◆ **REQUIRED WORK**
Set out the rows below as a numbered list, leaving out any blank lines.

◆ **EXERCISE INPUTS**
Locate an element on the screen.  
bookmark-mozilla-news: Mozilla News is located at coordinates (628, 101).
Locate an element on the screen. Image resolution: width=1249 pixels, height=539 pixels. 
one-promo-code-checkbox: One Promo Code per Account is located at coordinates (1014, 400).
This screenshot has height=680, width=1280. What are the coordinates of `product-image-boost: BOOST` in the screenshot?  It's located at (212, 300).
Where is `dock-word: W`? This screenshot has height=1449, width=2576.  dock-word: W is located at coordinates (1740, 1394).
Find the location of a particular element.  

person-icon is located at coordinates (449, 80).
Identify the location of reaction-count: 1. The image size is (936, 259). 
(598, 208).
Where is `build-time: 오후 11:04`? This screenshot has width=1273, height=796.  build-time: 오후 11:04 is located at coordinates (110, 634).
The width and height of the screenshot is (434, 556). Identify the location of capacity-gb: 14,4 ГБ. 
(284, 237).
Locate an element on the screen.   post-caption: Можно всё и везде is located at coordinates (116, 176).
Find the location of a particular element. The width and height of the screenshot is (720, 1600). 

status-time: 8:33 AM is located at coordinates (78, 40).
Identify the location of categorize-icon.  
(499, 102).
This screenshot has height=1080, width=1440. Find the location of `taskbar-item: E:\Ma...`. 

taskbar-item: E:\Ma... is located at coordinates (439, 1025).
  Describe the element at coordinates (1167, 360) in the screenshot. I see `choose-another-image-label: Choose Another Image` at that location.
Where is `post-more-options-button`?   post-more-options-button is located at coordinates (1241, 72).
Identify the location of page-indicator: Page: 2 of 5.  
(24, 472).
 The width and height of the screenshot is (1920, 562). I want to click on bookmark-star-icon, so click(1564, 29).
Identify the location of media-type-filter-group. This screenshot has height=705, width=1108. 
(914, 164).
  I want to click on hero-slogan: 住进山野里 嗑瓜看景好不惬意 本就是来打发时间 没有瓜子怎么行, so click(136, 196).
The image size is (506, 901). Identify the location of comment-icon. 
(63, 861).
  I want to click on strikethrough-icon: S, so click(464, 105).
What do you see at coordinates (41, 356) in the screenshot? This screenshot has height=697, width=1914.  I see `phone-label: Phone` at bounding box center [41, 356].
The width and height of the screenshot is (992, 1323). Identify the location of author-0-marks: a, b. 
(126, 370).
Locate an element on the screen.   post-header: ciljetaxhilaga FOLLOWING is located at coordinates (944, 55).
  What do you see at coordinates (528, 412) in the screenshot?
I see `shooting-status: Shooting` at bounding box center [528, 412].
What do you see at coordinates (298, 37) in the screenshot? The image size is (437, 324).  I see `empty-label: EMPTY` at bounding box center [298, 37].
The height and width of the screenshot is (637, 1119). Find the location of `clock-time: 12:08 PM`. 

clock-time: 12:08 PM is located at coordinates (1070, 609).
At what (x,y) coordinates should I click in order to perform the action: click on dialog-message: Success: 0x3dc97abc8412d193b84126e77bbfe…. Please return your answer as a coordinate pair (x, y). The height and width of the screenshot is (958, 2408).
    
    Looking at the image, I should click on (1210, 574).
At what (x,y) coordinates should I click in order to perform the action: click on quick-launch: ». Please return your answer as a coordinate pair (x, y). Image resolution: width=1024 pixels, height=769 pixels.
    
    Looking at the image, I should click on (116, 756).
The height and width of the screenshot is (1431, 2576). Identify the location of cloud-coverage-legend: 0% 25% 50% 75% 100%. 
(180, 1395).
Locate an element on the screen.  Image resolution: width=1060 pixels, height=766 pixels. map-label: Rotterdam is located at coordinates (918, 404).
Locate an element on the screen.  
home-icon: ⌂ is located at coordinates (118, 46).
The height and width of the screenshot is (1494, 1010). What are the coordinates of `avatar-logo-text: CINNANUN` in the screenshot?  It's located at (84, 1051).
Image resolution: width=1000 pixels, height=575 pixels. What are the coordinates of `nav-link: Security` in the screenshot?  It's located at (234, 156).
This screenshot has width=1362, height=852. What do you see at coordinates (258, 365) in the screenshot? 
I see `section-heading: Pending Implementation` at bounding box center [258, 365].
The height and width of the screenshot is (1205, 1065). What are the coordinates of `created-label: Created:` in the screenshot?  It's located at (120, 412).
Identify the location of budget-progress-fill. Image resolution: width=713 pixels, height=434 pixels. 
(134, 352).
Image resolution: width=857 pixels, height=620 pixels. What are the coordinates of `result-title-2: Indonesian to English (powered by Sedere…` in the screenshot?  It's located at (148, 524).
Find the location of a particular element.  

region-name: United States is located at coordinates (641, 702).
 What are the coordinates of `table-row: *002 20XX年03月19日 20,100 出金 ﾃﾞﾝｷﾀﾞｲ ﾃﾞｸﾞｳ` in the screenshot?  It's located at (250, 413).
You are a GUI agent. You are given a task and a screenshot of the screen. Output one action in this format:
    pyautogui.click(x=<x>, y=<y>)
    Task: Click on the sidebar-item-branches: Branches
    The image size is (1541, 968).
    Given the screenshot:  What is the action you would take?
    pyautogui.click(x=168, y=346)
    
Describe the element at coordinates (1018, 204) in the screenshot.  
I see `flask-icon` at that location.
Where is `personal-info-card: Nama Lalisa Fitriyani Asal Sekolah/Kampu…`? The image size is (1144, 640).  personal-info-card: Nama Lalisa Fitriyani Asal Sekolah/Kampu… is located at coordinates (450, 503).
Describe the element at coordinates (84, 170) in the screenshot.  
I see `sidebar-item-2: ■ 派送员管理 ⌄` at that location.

◆ **ANSWER TO THIS EXERCISE**
1. Locate an element on the screen.  
2. bookmark-mozilla-news: Mozilla News is located at coordinates (628, 101).
3. Locate an element on the screen. Image resolution: width=1249 pixels, height=539 pixels. 
4. one-promo-code-checkbox: One Promo Code per Account is located at coordinates (1014, 400).
5. This screenshot has height=680, width=1280. What are the coordinates of `product-image-boost: BOOST` in the screenshot?  It's located at (212, 300).
6. Where is `dock-word: W`? This screenshot has height=1449, width=2576.  dock-word: W is located at coordinates (1740, 1394).
7. Find the location of a particular element.  
8. person-icon is located at coordinates (449, 80).
9. Identify the location of reaction-count: 1. The image size is (936, 259). 
10. (598, 208).
11. Where is `build-time: 오후 11:04`? This screenshot has width=1273, height=796.  build-time: 오후 11:04 is located at coordinates (110, 634).
12. The width and height of the screenshot is (434, 556). Identify the location of capacity-gb: 14,4 ГБ. 
13. (284, 237).
14. Locate an element on the screen.   post-caption: Можно всё и везде is located at coordinates (116, 176).
15. Find the location of a particular element. The width and height of the screenshot is (720, 1600). 
16. status-time: 8:33 AM is located at coordinates (78, 40).
17. Identify the location of categorize-icon.  
18. (499, 102).
19. This screenshot has height=1080, width=1440. Find the location of `taskbar-item: E:\Ma...`. 
20. taskbar-item: E:\Ma... is located at coordinates (439, 1025).
21.   Describe the element at coordinates (1167, 360) in the screenshot. I see `choose-another-image-label: Choose Another Image` at that location.
22. Where is `post-more-options-button`?   post-more-options-button is located at coordinates (1241, 72).
23. Identify the location of page-indicator: Page: 2 of 5.  
24. (24, 472).
25.  The width and height of the screenshot is (1920, 562). I want to click on bookmark-star-icon, so click(1564, 29).
26. Identify the location of media-type-filter-group. This screenshot has height=705, width=1108. 
27. (914, 164).
28.   I want to click on hero-slogan: 住进山野里 嗑瓜看景好不惬意 本就是来打发时间 没有瓜子怎么行, so click(136, 196).
29. The image size is (506, 901). Identify the location of comment-icon. 
30. (63, 861).
31.   I want to click on strikethrough-icon: S, so click(464, 105).
32. What do you see at coordinates (41, 356) in the screenshot? This screenshot has height=697, width=1914.  I see `phone-label: Phone` at bounding box center [41, 356].
33. The width and height of the screenshot is (992, 1323). Identify the location of author-0-marks: a, b. 
34. (126, 370).
35. Locate an element on the screen.   post-header: ciljetaxhilaga FOLLOWING is located at coordinates (944, 55).
36.   What do you see at coordinates (528, 412) in the screenshot?
37. I see `shooting-status: Shooting` at bounding box center [528, 412].
38. What do you see at coordinates (298, 37) in the screenshot? The image size is (437, 324).  I see `empty-label: EMPTY` at bounding box center [298, 37].
39. The height and width of the screenshot is (637, 1119). Find the location of `clock-time: 12:08 PM`. 
40. clock-time: 12:08 PM is located at coordinates (1070, 609).
41. At what (x,y) coordinates should I click in order to perform the action: click on dialog-message: Success: 0x3dc97abc8412d193b84126e77bbfe…. Please return your answer as a coordinate pair (x, y). The height and width of the screenshot is (958, 2408).
42.     Looking at the image, I should click on (1210, 574).
43. At what (x,y) coordinates should I click in order to perform the action: click on quick-launch: ». Please return your answer as a coordinate pair (x, y). Image resolution: width=1024 pixels, height=769 pixels.
44.     Looking at the image, I should click on (116, 756).
45. The height and width of the screenshot is (1431, 2576). Identify the location of cloud-coverage-legend: 0% 25% 50% 75% 100%. 
46. (180, 1395).
47. Locate an element on the screen.  Image resolution: width=1060 pixels, height=766 pixels. map-label: Rotterdam is located at coordinates (918, 404).
48. Locate an element on the screen.  
49. home-icon: ⌂ is located at coordinates (118, 46).
50. The height and width of the screenshot is (1494, 1010). What are the coordinates of `avatar-logo-text: CINNANUN` in the screenshot?  It's located at (84, 1051).
51. Image resolution: width=1000 pixels, height=575 pixels. What are the coordinates of `nav-link: Security` in the screenshot?  It's located at (234, 156).
52. This screenshot has width=1362, height=852. What do you see at coordinates (258, 365) in the screenshot? 
53. I see `section-heading: Pending Implementation` at bounding box center [258, 365].
54. The height and width of the screenshot is (1205, 1065). What are the coordinates of `created-label: Created:` in the screenshot?  It's located at (120, 412).
55. Identify the location of budget-progress-fill. Image resolution: width=713 pixels, height=434 pixels. 
56. (134, 352).
57. Image resolution: width=857 pixels, height=620 pixels. What are the coordinates of `result-title-2: Indonesian to English (powered by Sedere…` in the screenshot?  It's located at (148, 524).
58. Find the location of a particular element.  
59. region-name: United States is located at coordinates (641, 702).
60.  What are the coordinates of `table-row: *002 20XX年03月19日 20,100 出金 ﾃﾞﾝｷﾀﾞｲ ﾃﾞｸﾞｳ` in the screenshot?  It's located at (250, 413).
61. You are a GUI agent. You are given a task and a screenshot of the screen. Output one action in this format:
62.     pyautogui.click(x=<x>, y=<y>)
63.     Task: Click on the sidebar-item-branches: Branches
64.     The image size is (1541, 968).
65.     Given the screenshot:  What is the action you would take?
66.     pyautogui.click(x=168, y=346)
67. Describe the element at coordinates (1018, 204) in the screenshot.  
68. I see `flask-icon` at that location.
69. Where is `personal-info-card: Nama Lalisa Fitriyani Asal Sekolah/Kampu…`? The image size is (1144, 640).  personal-info-card: Nama Lalisa Fitriyani Asal Sekolah/Kampu… is located at coordinates (450, 503).
70. Describe the element at coordinates (84, 170) in the screenshot.  
71. I see `sidebar-item-2: ■ 派送员管理 ⌄` at that location.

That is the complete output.